**Your instructions:**
Would you write out all of the records that follow, exactly as they stand?
Segment Start: Material shown
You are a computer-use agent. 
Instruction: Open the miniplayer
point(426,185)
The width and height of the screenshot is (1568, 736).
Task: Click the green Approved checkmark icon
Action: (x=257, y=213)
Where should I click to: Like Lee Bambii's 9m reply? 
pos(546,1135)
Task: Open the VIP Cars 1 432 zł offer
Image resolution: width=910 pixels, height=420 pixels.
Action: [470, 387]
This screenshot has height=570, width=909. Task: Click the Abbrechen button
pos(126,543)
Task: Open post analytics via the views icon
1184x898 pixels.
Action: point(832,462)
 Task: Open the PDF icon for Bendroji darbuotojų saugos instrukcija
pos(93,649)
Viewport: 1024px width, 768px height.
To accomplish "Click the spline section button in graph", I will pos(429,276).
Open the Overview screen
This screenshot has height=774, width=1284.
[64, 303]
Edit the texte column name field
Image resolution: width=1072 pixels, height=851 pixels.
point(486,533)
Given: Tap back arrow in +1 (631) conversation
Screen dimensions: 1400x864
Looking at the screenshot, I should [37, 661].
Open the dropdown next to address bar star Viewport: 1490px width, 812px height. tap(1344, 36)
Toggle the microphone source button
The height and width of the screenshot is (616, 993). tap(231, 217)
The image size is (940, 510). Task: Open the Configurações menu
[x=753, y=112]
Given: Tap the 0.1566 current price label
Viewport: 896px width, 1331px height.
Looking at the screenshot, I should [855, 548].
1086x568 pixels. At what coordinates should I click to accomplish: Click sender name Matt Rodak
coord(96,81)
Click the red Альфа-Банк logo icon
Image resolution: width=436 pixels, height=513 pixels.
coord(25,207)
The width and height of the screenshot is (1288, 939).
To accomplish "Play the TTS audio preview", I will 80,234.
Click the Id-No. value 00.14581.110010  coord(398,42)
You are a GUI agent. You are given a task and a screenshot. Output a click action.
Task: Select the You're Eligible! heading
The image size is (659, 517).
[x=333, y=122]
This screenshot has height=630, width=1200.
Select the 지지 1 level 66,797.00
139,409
Segment End: Material shown
**Your solution:**
You are a computer-use agent. 
Instruction: Open the miniplayer
point(426,185)
The width and height of the screenshot is (1568, 736).
Task: Click the green Approved checkmark icon
Action: (x=257, y=213)
Where should I click to: Like Lee Bambii's 9m reply? 
pos(546,1135)
Task: Open the VIP Cars 1 432 zł offer
Image resolution: width=910 pixels, height=420 pixels.
Action: [470, 387]
This screenshot has height=570, width=909. Task: Click the Abbrechen button
pos(126,543)
Task: Open post analytics via the views icon
1184x898 pixels.
Action: point(832,462)
 Task: Open the PDF icon for Bendroji darbuotojų saugos instrukcija
pos(93,649)
Viewport: 1024px width, 768px height.
To accomplish "Click the spline section button in graph", I will pos(429,276).
Open the Overview screen
This screenshot has height=774, width=1284.
[64, 303]
Edit the texte column name field
Image resolution: width=1072 pixels, height=851 pixels.
point(486,533)
Given: Tap back arrow in +1 (631) conversation
Screen dimensions: 1400x864
Looking at the screenshot, I should [37, 661].
Open the dropdown next to address bar star Viewport: 1490px width, 812px height. tap(1344, 36)
Toggle the microphone source button
The height and width of the screenshot is (616, 993). tap(231, 217)
The image size is (940, 510). Task: Open the Configurações menu
[x=753, y=112]
Given: Tap the 0.1566 current price label
Viewport: 896px width, 1331px height.
Looking at the screenshot, I should [855, 548].
1086x568 pixels. At what coordinates should I click to accomplish: Click sender name Matt Rodak
coord(96,81)
Click the red Альфа-Банк logo icon
Image resolution: width=436 pixels, height=513 pixels.
coord(25,207)
The width and height of the screenshot is (1288, 939).
To accomplish "Play the TTS audio preview", I will 80,234.
Click the Id-No. value 00.14581.110010  coord(398,42)
You are a GUI agent. You are given a task and a screenshot. Output a click action.
Task: Select the You're Eligible! heading
The image size is (659, 517).
[x=333, y=122]
This screenshot has height=630, width=1200.
Select the 지지 1 level 66,797.00
139,409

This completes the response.